Eat a huge plate of havregryn (raw, rolled oats) with sugar and milk for breakfast. (Generations of Danes can’t be wrong – hey, even Michael Laudrup swears by it, see below.) Rugbrød med leverpostej (ryebread with liverpâté) for lunch. And frikadeller (meatballs) for dinner. Mmm, ‘That calls for a Carlsberg’… If you need a sweet treat, try Flødeboller (like a Scottish Tunnock’s teacake) or skumbananer (banana flavoured marshmallow covered in chocolate). And, for the very brave, lashings of [yuck] Danish lakrids (liquorice).
The Danish weather can be frightful or fantastic – and usually everything inbetween. Be prepared for all seasons in one day. All before lunchtime. As the Danes say, there’s no such thing as bad weather…just the wrong clothing. So embrace it, wear layers and invest in some waterproofs and wellie boots.
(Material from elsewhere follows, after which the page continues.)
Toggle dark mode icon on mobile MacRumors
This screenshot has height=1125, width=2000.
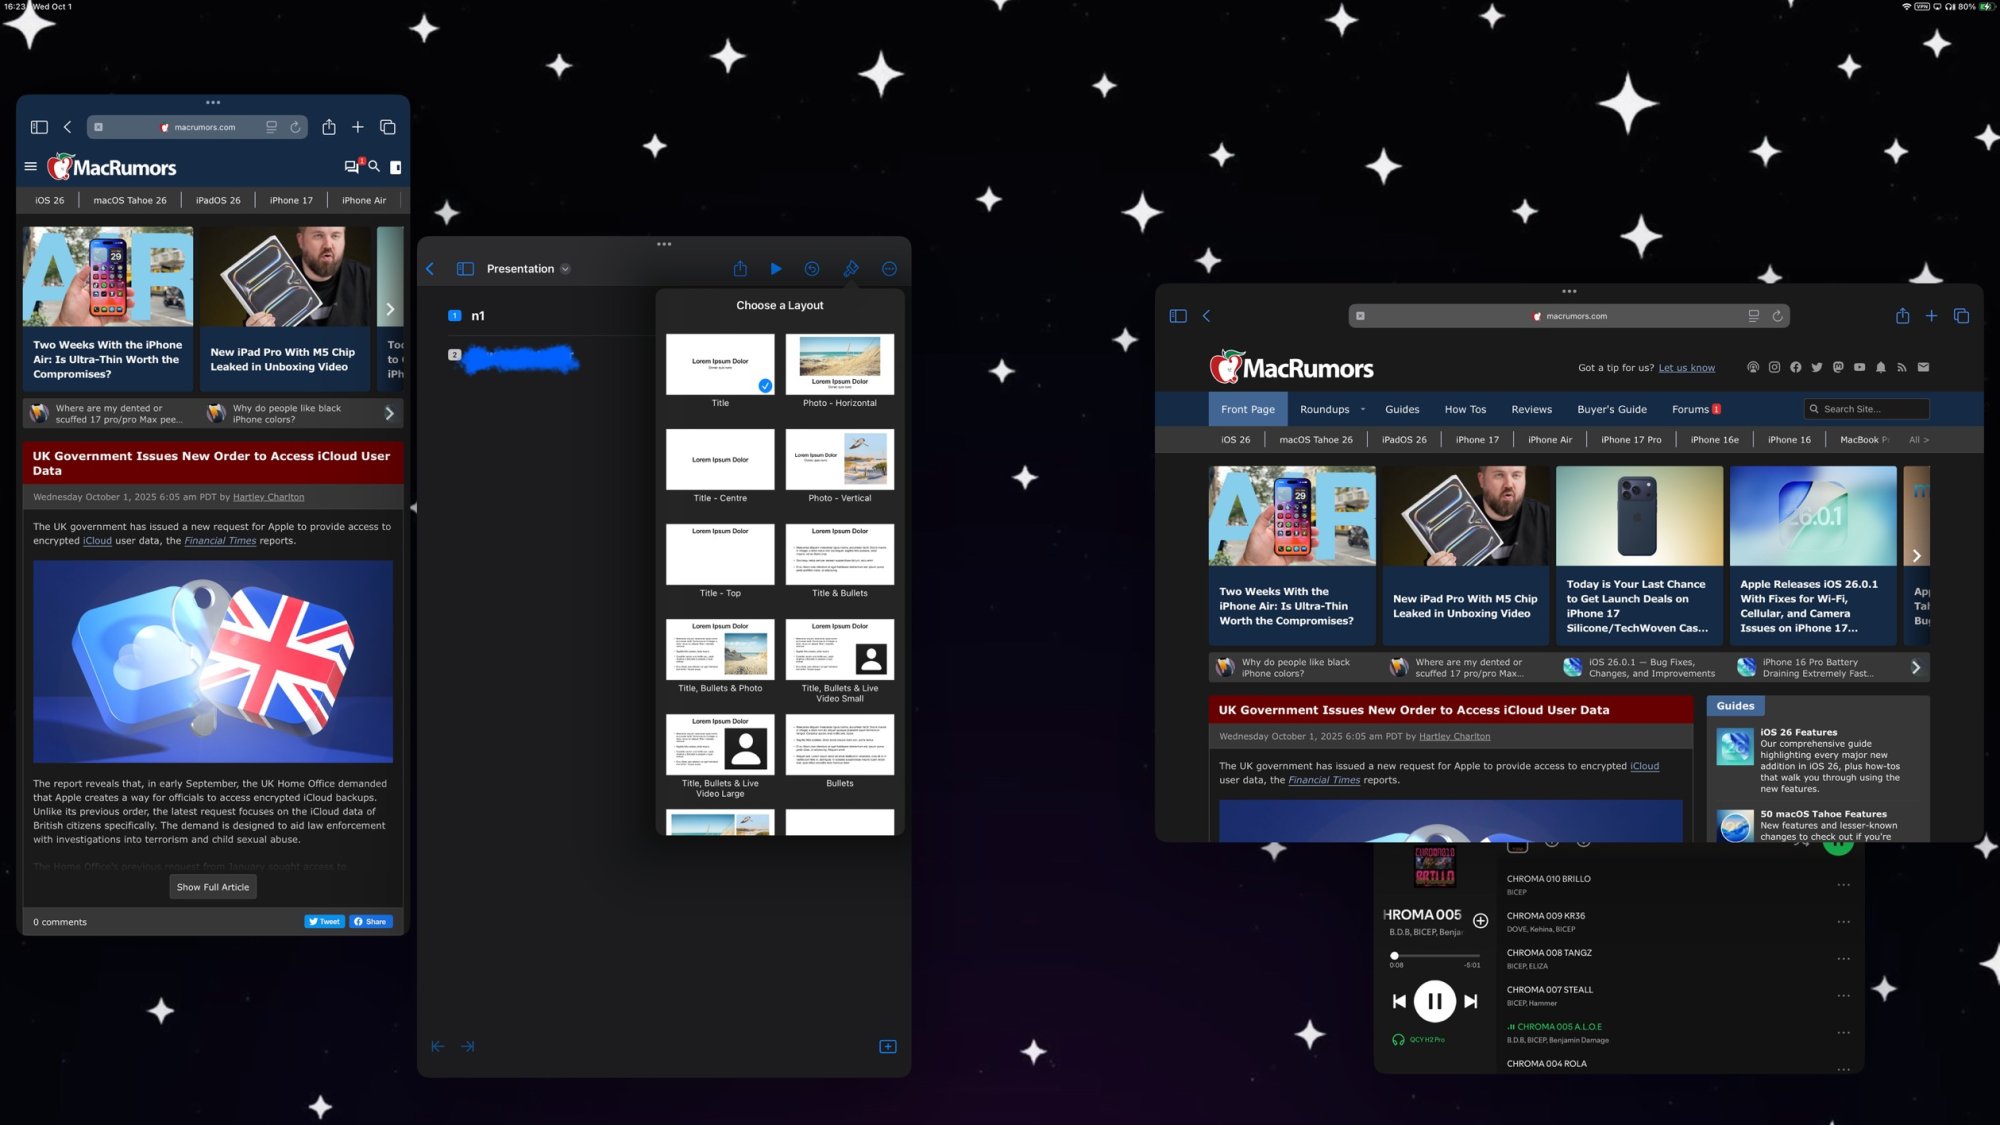click(395, 167)
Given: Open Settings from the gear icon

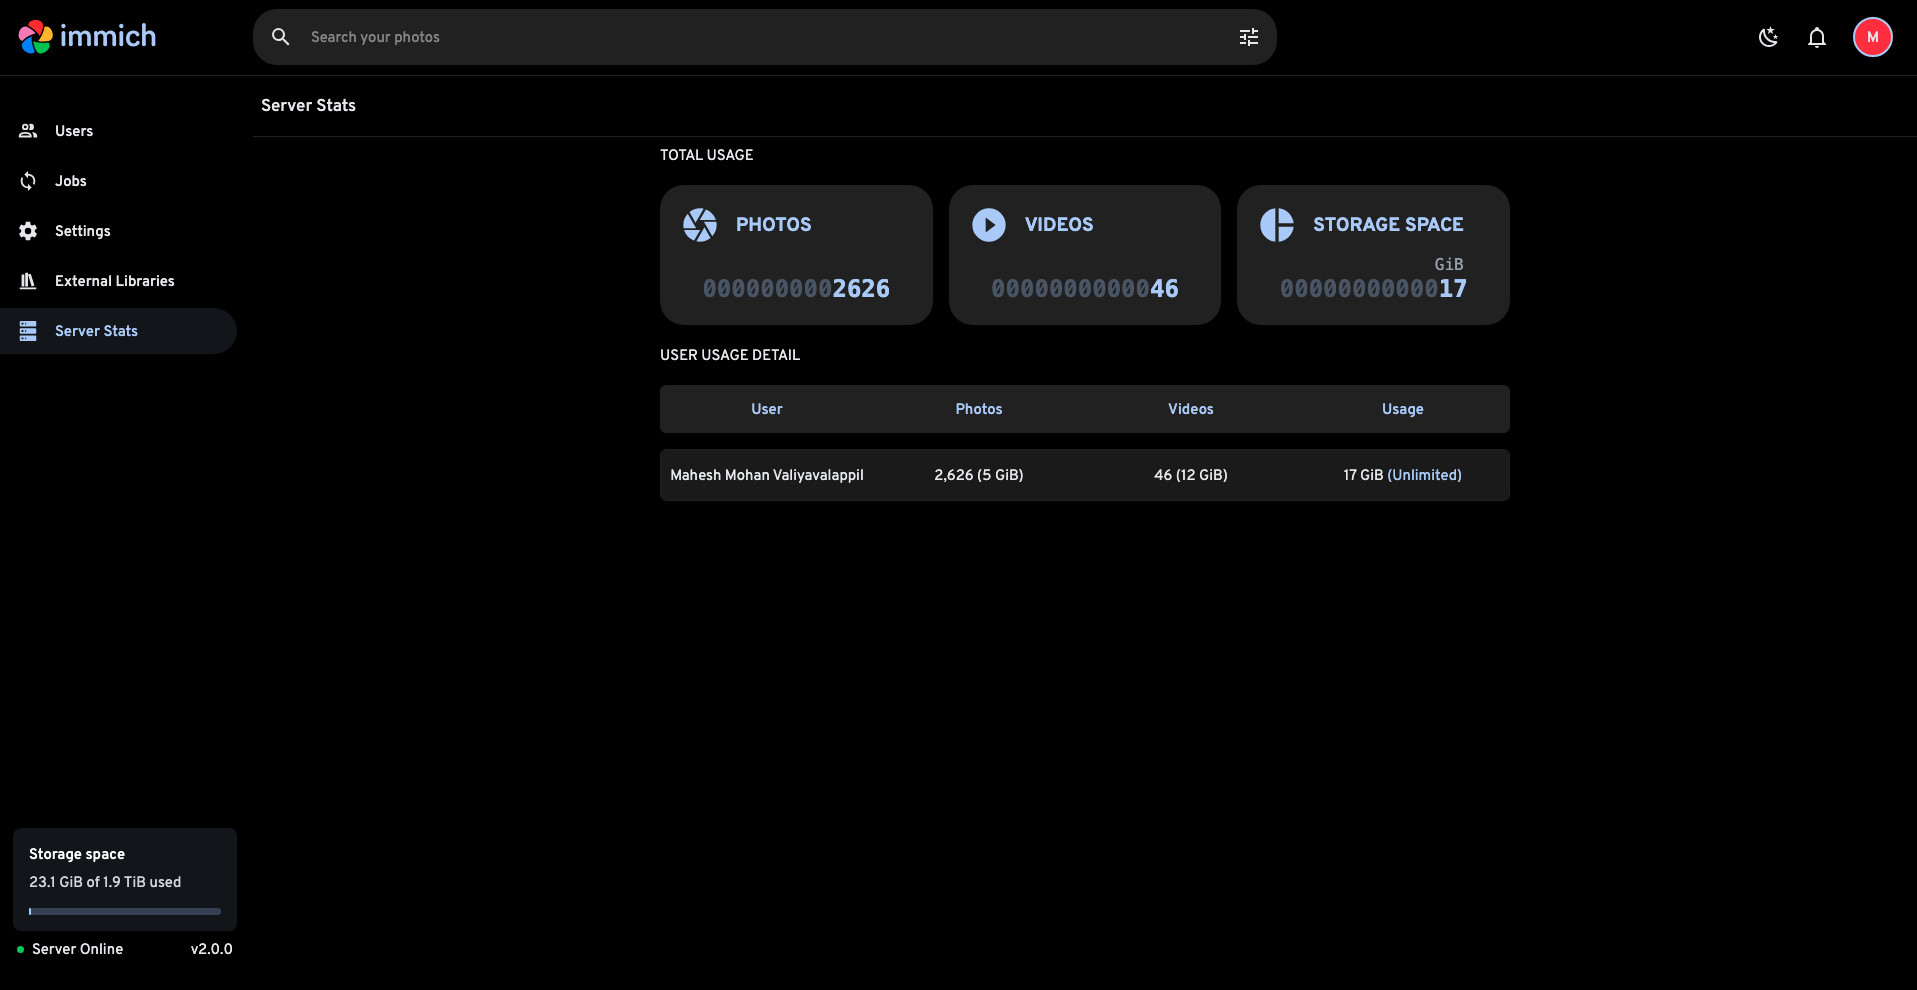Looking at the screenshot, I should [x=28, y=231].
Or discover your inner Viking, strip off completely and become a winterbather!
Yep, that’s me on 9 January 2012 = water temperature 1c/34f
A DANE OF TWO-HALVES
Be traditional! As I’ve said time and time again, the Danes may be ultra liberal but they’re painfully traditional. Every season, every feast, every holiday, every celebration from cradle to grave has a Danish tradition attached…
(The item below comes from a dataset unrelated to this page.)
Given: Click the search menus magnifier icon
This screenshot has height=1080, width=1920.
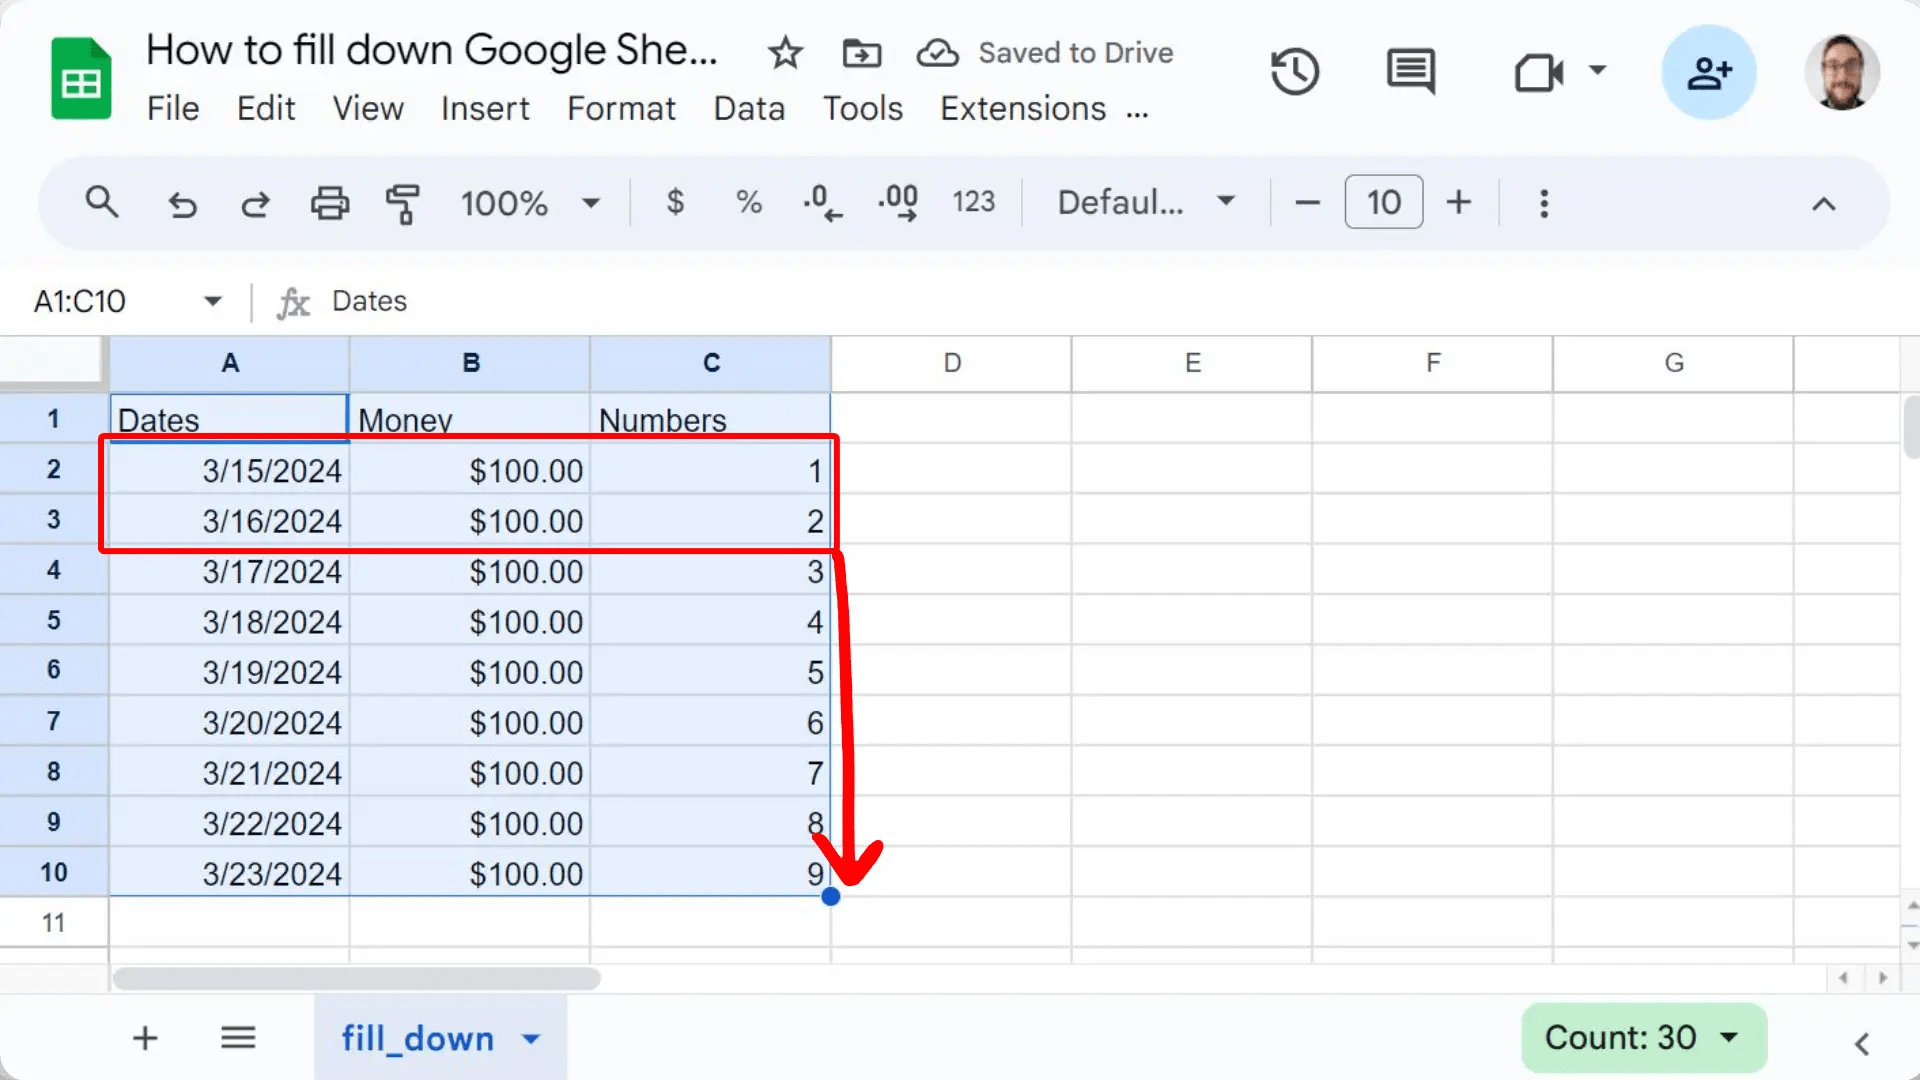Looking at the screenshot, I should (102, 203).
Paper woven hearts made by my DDDFIL
Yes, those crazy Danes are a constant inspiration. If you need concrete ideas, tips or some homework, may I suggest you go and read my previous blogposts? I’ve written so many blog posts about them, even I can’t remember it all.
And what will I be doing? Well, the Danish school holidays are rapidly approaching, so I’m tidying my blog desk and am ready to enjoy a long summer blog break. Like most families around these parts, we usually head south to Italy, France or Spain. But this year we’ve taken the plunge. We’ve joined 11,000 other Danish families and bought a summer house in Sweden. (Yes, yes, that means crossing The Bridge/Broen/Bron!) So I’m preparing myself for life with… those silly Swedes! 😉
I mentioned a while ago that I wanted to tidy up my blog. But somehow I’ve been putting it off, spending too much time on the details or generally, shall we say, procrastinating? ;o) Well, I’ve been tinkering with various things and – though this part is far from perfect – it’s time to jump out in faith (as the Flylady says) and get it out there.
I’ve decided to put all my ‘crazy Dane’ posts from DianeDenmark and Diane’s Daily Denmark under one roof. And because I have so many lovely photos (at least, I think they are!), I’ve gone for the ‘flipcard’ approach on the front of the website. You have to look at the website from a computer, iPad etc to get the full effect. (Looking at the mobile site from a smartphone just doesn’t do it justice.)